* [Brief] Copy out the stretch of the section on configuring encoding parameters from "The values of" through "codes are used.", word for word.

3.5.3. Configuring Encoding Parameters¶

As a better alternative to replication, Storage can provide data redundancy by means of erasure coding. With it, Storage breaks the incoming data stream into fragments of certain size, then splits each fragment into a certain number (M) of 1-megabyte pieces and creates a certain number (N) of parity pieces for redundancy. All pieces are distributed among M+N storage nodes, that is, one piece per node. On storage nodes, pieces are stored in regular chunks but such chunks are not replicated as redundancy is already achieved. The cluster can survive failure of any N storage nodes without data loss.

The values of M and N are indicated in the names of erasure coding redundancy modes. For example, in the 5+2 mode, the incoming data is broken into 5MB fragments, each fragment is split into five 1MB pieces and two more 1MB parity pieces are added for redundancy. In addition, if N is 2, the data is encoded using the RAID6 scheme, and if N is greater than 2, Reed-Solomon erasure codes are used.

It is recommended to use the following erasure coding redundancy modes (M+N):

1+0
3+2
5+2
7+2
17+3

Encoding is configured for directories. For example:

# vstorage set-attr -R /vstorage/stor1 encoding=5+2

After encoding is enabled, the redundancy mode cannot be changed back to replication. However, you can switch between different encoding modes for the same directory.

* [Material]
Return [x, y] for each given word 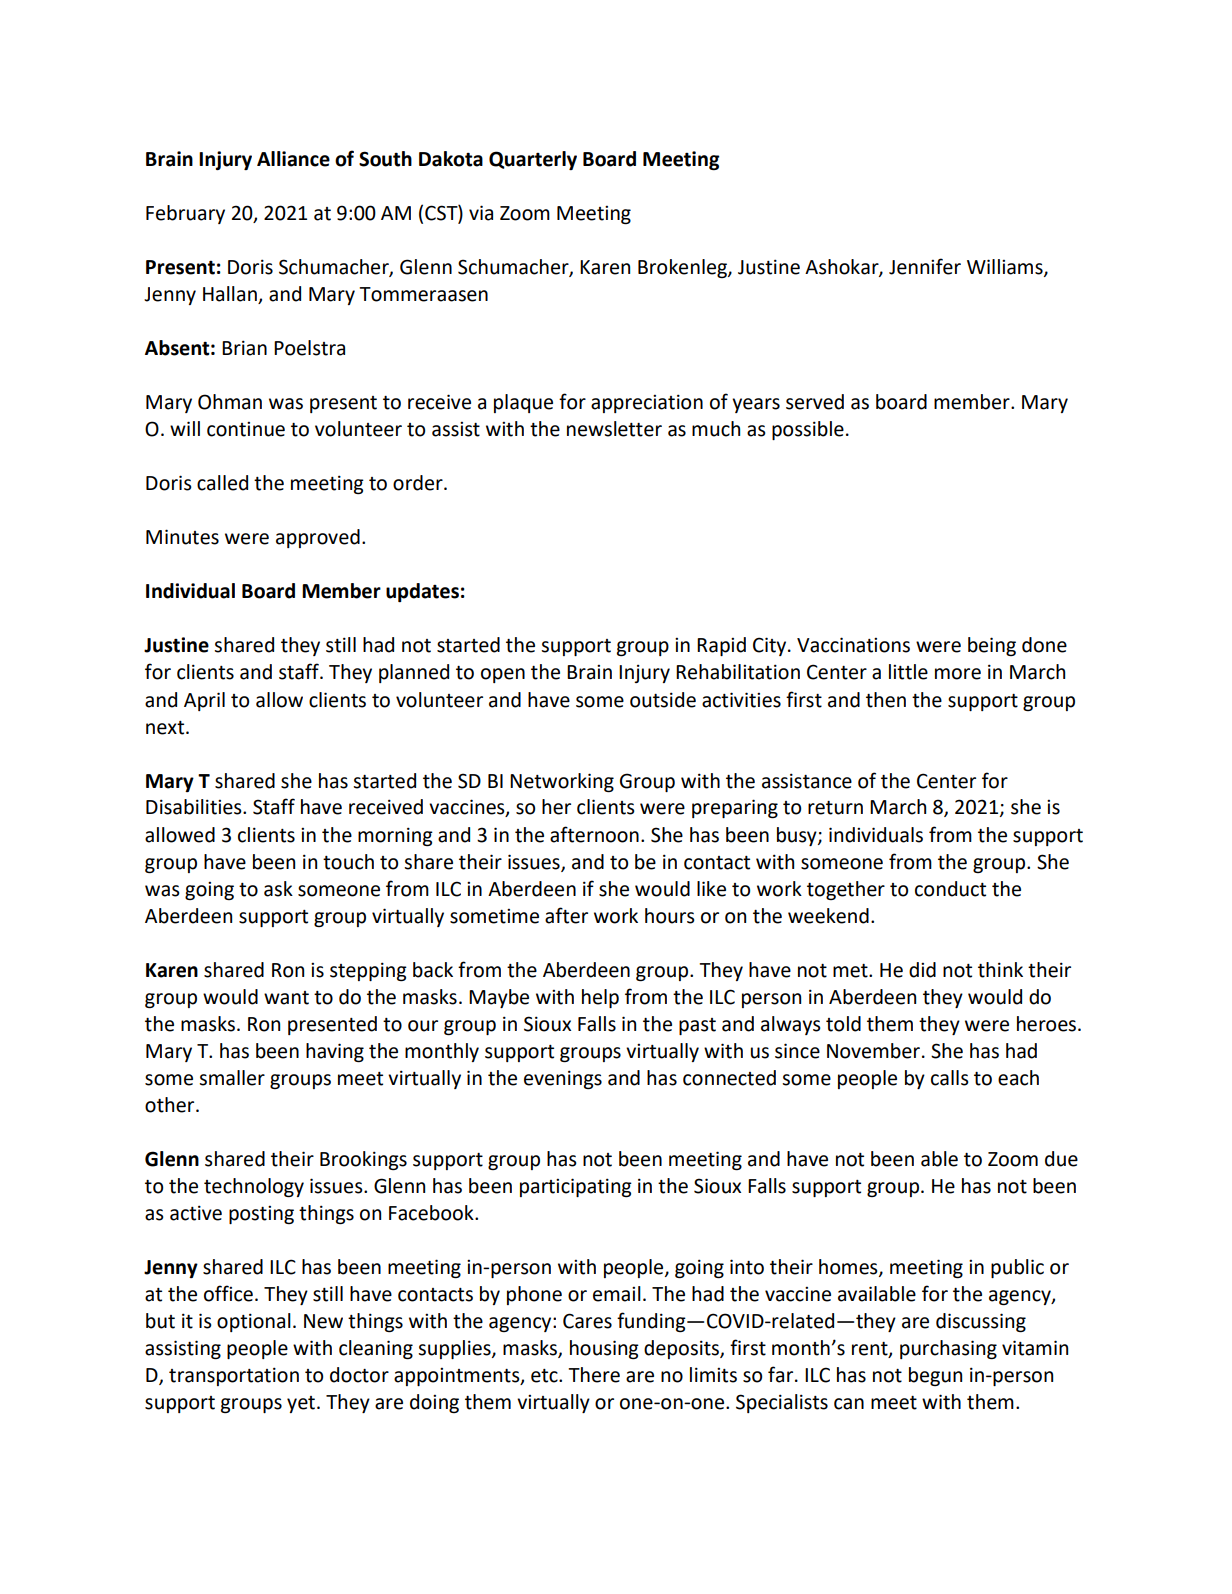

* [Answer for this exercise]
The values of M and N are indicated in the names of erasure coding redundancy modes. For example, in the 5+2 mode, the incoming data is broken into 5MB fragments, each fragment is split into five 1MB pieces and two more 1MB parity pieces are added for redundancy. In addition, if N is 2, the data is encoded using the RAID6 scheme, and if N is greater than 2, Reed-Solomon erasure codes are used.